◆ How to complete this task
Write out again the entries from the first line to the line that includes "[Connect with us on LinkedIn] (108, 2098)", keeping both of those lines.

◆ Records provided

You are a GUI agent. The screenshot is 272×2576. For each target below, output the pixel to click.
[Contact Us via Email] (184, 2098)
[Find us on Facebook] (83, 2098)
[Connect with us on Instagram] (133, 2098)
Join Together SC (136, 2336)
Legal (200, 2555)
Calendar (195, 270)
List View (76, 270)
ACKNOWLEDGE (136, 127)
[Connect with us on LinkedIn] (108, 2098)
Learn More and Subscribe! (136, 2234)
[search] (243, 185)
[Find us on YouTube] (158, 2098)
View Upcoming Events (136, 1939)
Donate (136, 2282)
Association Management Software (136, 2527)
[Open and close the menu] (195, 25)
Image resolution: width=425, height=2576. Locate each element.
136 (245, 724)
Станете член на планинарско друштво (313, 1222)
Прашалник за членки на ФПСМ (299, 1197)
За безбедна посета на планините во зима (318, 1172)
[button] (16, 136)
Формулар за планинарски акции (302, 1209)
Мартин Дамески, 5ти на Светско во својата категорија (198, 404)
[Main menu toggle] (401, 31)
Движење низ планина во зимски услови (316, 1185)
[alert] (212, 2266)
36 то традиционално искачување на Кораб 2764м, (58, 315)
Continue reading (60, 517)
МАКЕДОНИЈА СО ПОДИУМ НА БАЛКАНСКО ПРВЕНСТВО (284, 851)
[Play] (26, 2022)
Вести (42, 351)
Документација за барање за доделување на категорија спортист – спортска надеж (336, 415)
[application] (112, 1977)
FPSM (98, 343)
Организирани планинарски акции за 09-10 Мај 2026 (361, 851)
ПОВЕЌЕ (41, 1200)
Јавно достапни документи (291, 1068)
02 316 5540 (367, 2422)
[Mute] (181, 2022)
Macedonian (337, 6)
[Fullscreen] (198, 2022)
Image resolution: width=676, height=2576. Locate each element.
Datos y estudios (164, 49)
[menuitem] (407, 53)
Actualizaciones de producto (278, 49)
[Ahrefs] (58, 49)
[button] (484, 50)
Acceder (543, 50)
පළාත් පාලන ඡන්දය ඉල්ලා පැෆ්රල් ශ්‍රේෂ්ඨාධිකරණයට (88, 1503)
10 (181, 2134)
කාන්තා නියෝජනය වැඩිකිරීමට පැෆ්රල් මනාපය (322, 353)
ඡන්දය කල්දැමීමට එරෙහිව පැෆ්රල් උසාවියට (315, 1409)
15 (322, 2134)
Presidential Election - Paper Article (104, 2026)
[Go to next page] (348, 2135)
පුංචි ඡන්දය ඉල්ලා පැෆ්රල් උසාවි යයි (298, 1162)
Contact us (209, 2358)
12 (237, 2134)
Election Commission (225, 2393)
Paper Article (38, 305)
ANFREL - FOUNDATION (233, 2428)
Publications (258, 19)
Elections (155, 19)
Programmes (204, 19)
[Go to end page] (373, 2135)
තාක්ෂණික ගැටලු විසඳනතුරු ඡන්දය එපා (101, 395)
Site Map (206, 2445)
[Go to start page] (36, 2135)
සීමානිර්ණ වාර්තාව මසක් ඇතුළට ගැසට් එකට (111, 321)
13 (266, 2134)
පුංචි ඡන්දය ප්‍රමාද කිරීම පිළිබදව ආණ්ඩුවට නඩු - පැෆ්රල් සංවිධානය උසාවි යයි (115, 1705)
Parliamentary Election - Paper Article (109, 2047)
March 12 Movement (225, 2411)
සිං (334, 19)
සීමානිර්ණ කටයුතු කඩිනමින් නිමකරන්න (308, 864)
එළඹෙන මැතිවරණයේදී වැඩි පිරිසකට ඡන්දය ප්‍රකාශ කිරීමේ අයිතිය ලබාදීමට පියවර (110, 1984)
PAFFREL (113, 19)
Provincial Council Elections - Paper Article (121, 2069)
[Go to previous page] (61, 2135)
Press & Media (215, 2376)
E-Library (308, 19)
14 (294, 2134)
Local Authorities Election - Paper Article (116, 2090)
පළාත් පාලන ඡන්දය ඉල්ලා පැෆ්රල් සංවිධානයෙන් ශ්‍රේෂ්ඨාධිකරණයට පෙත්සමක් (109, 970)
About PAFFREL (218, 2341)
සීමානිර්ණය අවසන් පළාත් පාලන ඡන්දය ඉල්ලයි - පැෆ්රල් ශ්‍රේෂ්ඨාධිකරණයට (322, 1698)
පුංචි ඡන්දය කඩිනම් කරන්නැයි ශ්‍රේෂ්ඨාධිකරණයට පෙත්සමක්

◆ Answer space
You are a GUI agent. The screenshot is 272×2576. For each target below, output the pixel to click.
[Contact Us via Email] (184, 2098)
[Find us on Facebook] (83, 2098)
[Connect with us on Instagram] (133, 2098)
Join Together SC (136, 2336)
Legal (200, 2555)
Calendar (195, 270)
List View (76, 270)
ACKNOWLEDGE (136, 127)
[Connect with us on LinkedIn] (108, 2098)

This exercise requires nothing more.